## Consigne
Répondez aux questions suivantes d'après l'article sur l'agriculture régénérative :
(a) Quel dirigeant a cité l'agriculture régénérative dans son discours d'ouverture du Sommet de la mode de Copenhague ?
(b) Combien de tonnes de carbone l'atmosphère a-t-elle en trop, selon l'article ?
(c) Quels insectes les « bandes pollinisatrices » doivent-elles attirer ?

## Texte fourni

Un collectif de designers aide la mode à adopter l'agriculture régénérative #92

28/10/2020

Tout le monde parle de l’agriculture régénérative. Les marques, grandes et petites, d’Allbirds et de Patagonia à Maggie Marilyn et Richard Malone, s’associent à des exploitations de coton régénératif et utilisent des mots comme « santé des sols » et « séquestration du carbone » dans les discussions de la semaine de la mode. Même le PDG de Gucci, Marco Bizzarri, a mentionné l’agriculture régénérative dans son discours d’ouverture du Sommet de la mode de Copenhague, la citant comme une priorité dans la mission de Gucci d’atteindre des émissions de carbone nettes zéro.

Peut-être que la mode se mobilise autour de l’agriculture régénératrice, comme on l’appelle maintenant, parce qu’elle est si différente des autres tendances et mots à la mode en matière de durabilité que nous avons rencontrés. Elle ne présente pratiquement aucun inconvénient ou compromis et n’est pas seulement « moins mauvaise » que l’agriculture conventionnelle. Elle est catégoriquement bonne, et elle est bonne pour tous les êtres vivants concernés : les agriculteurs, les plantes, les animaux, le sol, les micro-organismes présents dans le sol et, finalement, le consommateur. Comme l’a dit Eileen Fisher dans une récente interview à Vogue : « C’est l’un des endroits où nous pouvons avoir un impact positif. Plutôt que de simplement polluer moins ou faire moins de mal, nous pouvons en fait faire revivre la terre grâce au processus de fabrication des vêtements ».

En bref, une exploitation agricole devient régénératrice lorsque son sol peut « puiser » et absorber du carbone, ce qui régénère la terre et réduit l’excès de carbone dans l’atmosphère. À l’heure actuelle, le bilan du carbone de la terre est dangereusement déséquilibré : Le sol en a besoin de plus (car le carbone aide le sol à stocker l’eau et à nourrir les plantes), tandis que l’atmosphère en a environ 109 milliards de tonnes de trop, ce qui a entraîné un réchauffement climatique, une élévation du niveau des mers, des phénomènes météorologiques extrêmes… la liste est longue. Les méthodes d’agriculture conventionnelles comme le labour profond, la monoculture et les pesticides peuvent entraîner un appauvrissement des sols, qui ne peuvent plus absorber le carbone ni soutenir la biodiversité. Les fermes régénératives, en revanche, omettent les pesticides et organisent les plantes de manière stratégique pour qu’elles puissent pousser, s’épanouir et se soutenir mutuellement : Les cultures de couverture sont utilisées pour fournir de l’ombre aux plus petites ; les animaux peuvent être amenés pour brouter et fertiliser le sol ; et des « bandes pollinisatrices » sont plantées pour attirer les abeilles et les papillons. On dit souvent que l’agriculture régénératrice imite la nature, avec une vaste gamme d’espèces vivant comme elles le feraient normalement.

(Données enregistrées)
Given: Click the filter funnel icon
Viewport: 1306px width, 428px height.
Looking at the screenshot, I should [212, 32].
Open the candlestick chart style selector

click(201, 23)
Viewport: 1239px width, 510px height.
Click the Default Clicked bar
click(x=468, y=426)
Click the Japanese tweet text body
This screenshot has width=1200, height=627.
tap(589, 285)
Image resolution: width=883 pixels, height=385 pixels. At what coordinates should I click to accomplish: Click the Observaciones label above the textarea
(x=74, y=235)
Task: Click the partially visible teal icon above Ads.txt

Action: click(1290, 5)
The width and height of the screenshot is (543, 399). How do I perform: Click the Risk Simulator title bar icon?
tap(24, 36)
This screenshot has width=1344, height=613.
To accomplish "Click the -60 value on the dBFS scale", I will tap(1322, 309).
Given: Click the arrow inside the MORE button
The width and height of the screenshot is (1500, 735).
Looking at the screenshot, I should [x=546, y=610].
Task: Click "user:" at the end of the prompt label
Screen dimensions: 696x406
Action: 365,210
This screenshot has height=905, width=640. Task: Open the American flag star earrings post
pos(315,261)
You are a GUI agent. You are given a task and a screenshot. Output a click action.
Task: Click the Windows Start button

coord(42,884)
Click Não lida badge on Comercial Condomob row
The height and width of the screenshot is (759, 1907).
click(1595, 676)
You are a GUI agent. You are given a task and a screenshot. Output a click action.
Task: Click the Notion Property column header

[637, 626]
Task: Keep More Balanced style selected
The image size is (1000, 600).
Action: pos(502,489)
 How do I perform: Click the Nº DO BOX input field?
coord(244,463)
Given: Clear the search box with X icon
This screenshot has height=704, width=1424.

## Réponse
(a) Marco Bizzarri, le PDG de Gucci.
(b) Environ 109 milliards de tonnes.
(c) Les abeilles et les papillons.